• [Material for the task]:
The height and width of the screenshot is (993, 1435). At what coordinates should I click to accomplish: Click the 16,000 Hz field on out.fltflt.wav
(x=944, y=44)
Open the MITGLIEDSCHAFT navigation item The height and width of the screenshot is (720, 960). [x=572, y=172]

---

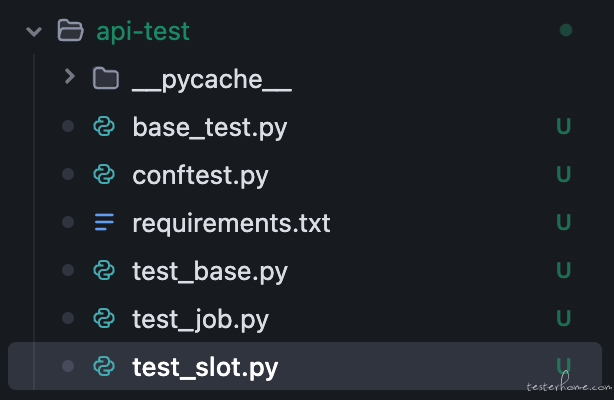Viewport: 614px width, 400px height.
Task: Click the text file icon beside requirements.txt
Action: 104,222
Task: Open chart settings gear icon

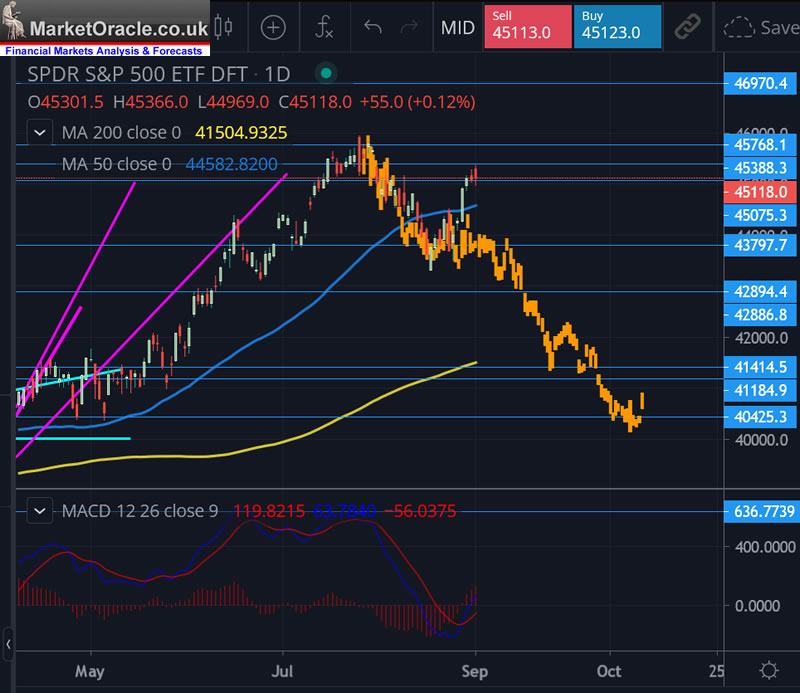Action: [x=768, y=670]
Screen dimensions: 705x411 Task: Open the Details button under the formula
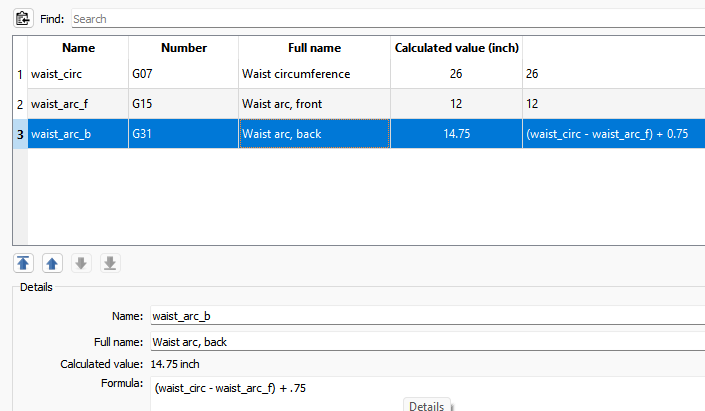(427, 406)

* * *

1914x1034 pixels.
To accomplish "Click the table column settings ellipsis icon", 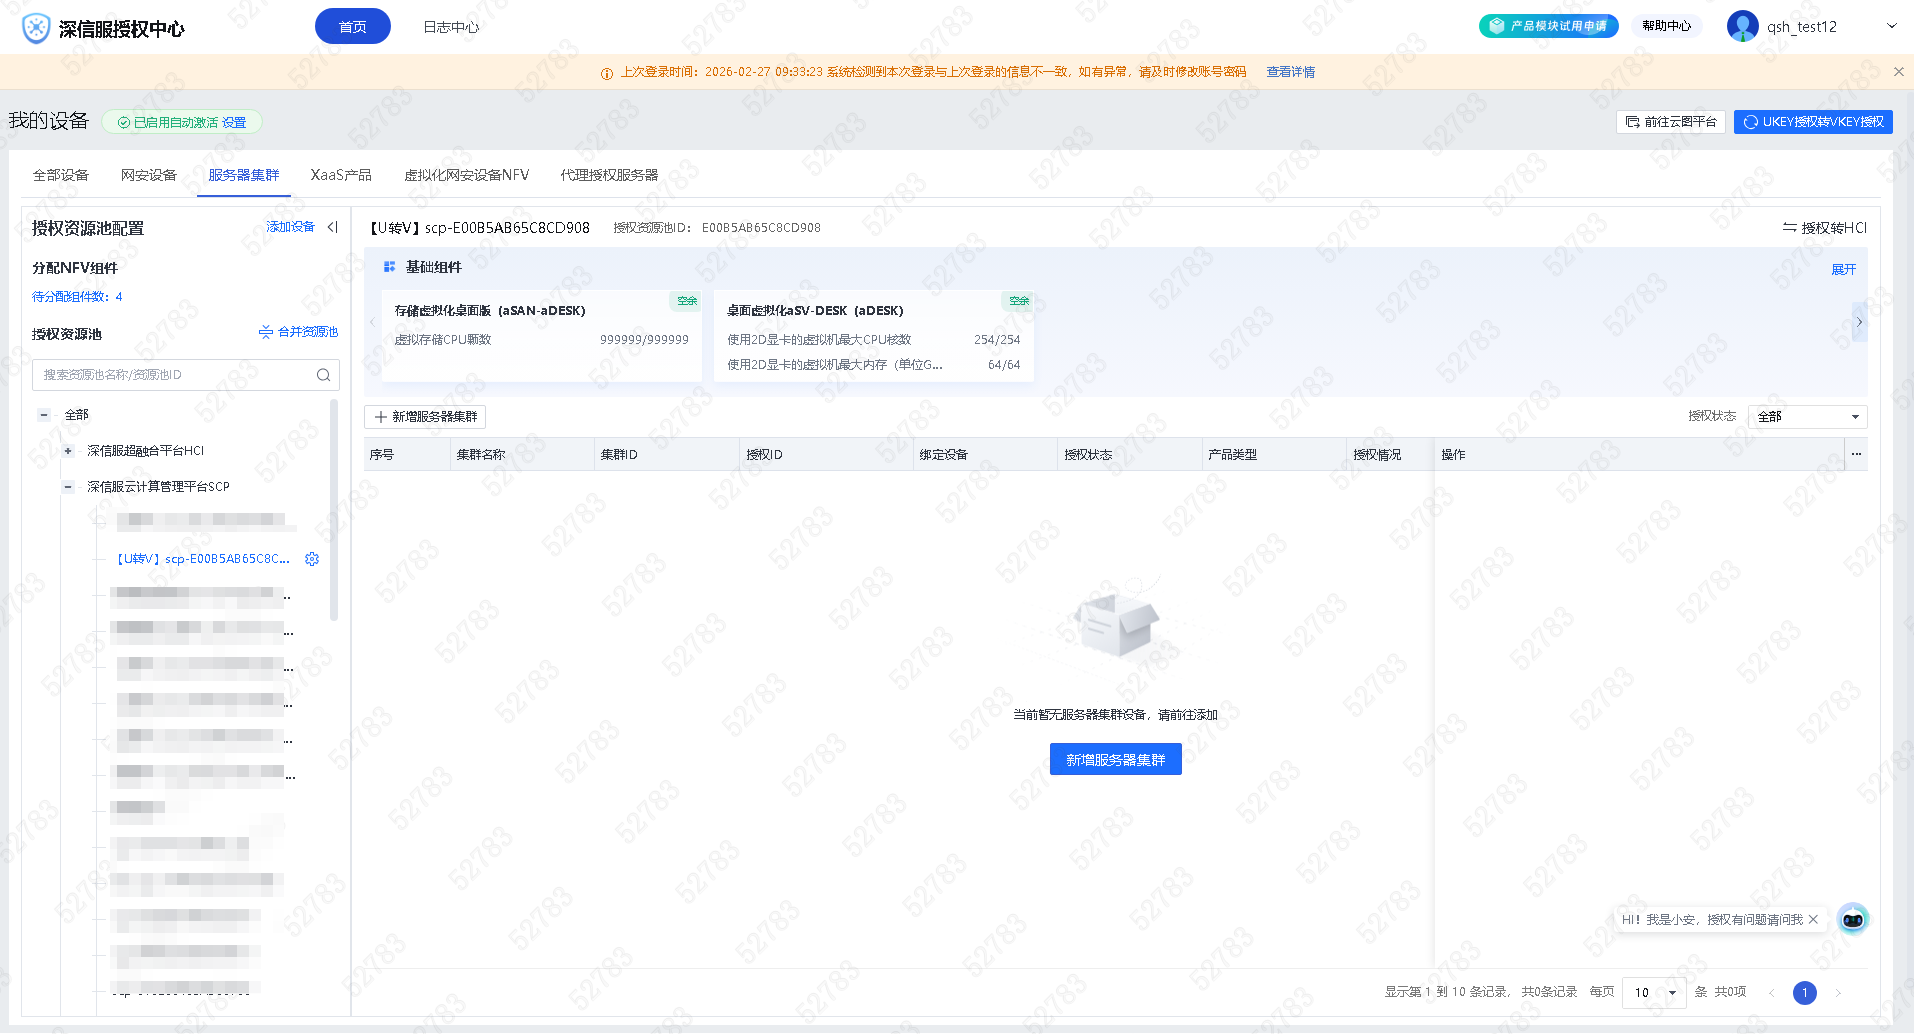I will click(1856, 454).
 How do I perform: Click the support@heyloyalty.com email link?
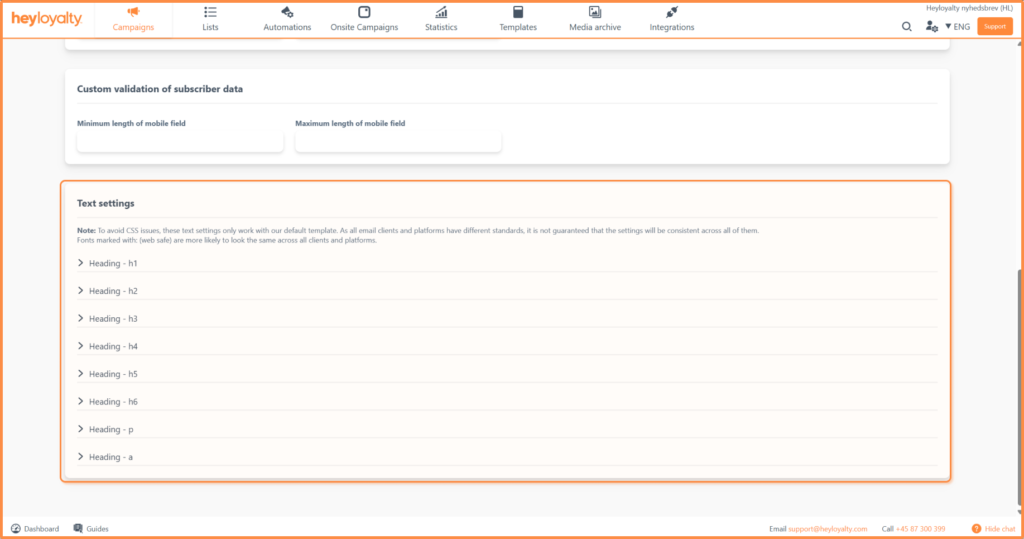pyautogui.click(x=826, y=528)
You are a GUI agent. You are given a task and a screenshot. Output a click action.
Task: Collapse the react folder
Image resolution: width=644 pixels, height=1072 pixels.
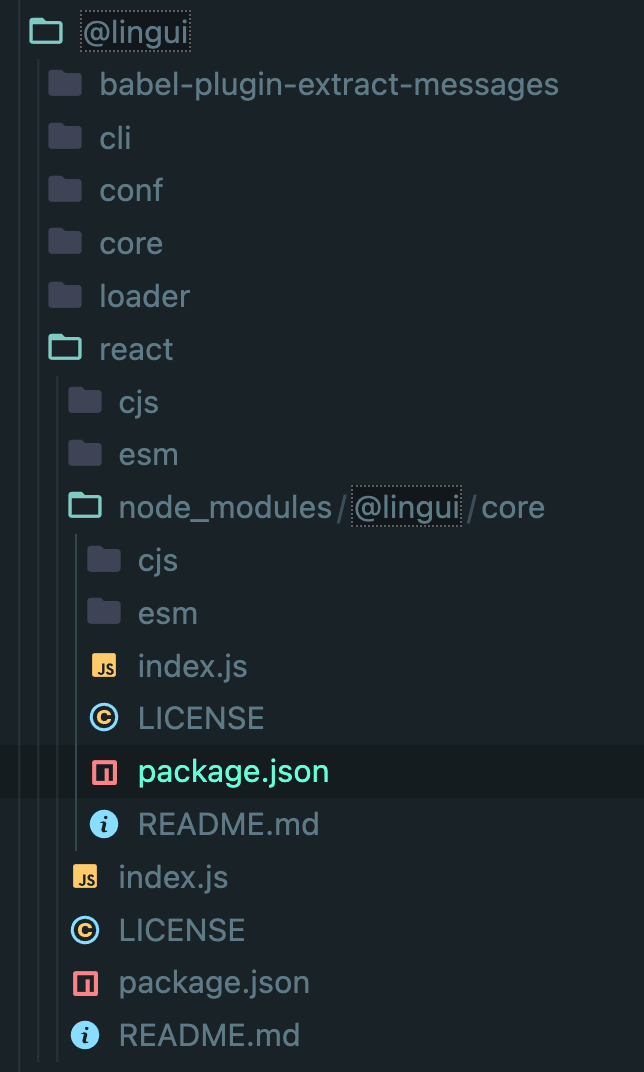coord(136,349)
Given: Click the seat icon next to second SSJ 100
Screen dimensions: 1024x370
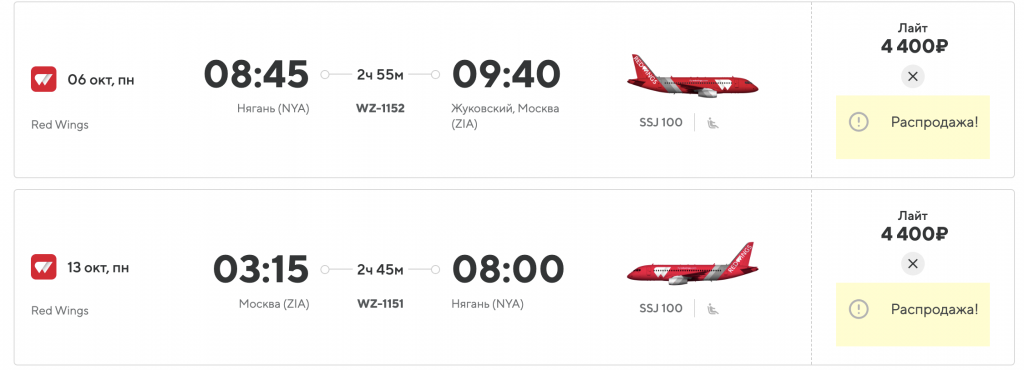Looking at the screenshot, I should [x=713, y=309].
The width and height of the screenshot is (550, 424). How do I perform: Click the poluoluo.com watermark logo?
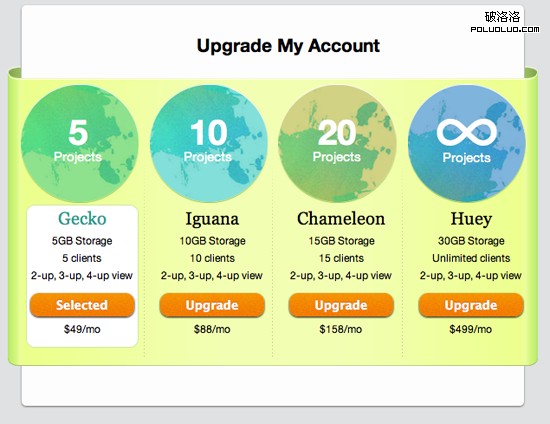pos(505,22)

• [Exercise]:
Retype the items from the line that contains "The height and width of the screenshot is (993, 1435)." through the line that contains "Open the MITGLIEDSCHAFT", both included, reproducing each one character for character.

• [Complete response]:
The height and width of the screenshot is (993, 1435). At what coordinates should I click to accomplish: Click the 16,000 Hz field on out.fltflt.wav
(x=944, y=44)
Open the MITGLIEDSCHAFT navigation item The height and width of the screenshot is (720, 960). [x=572, y=172]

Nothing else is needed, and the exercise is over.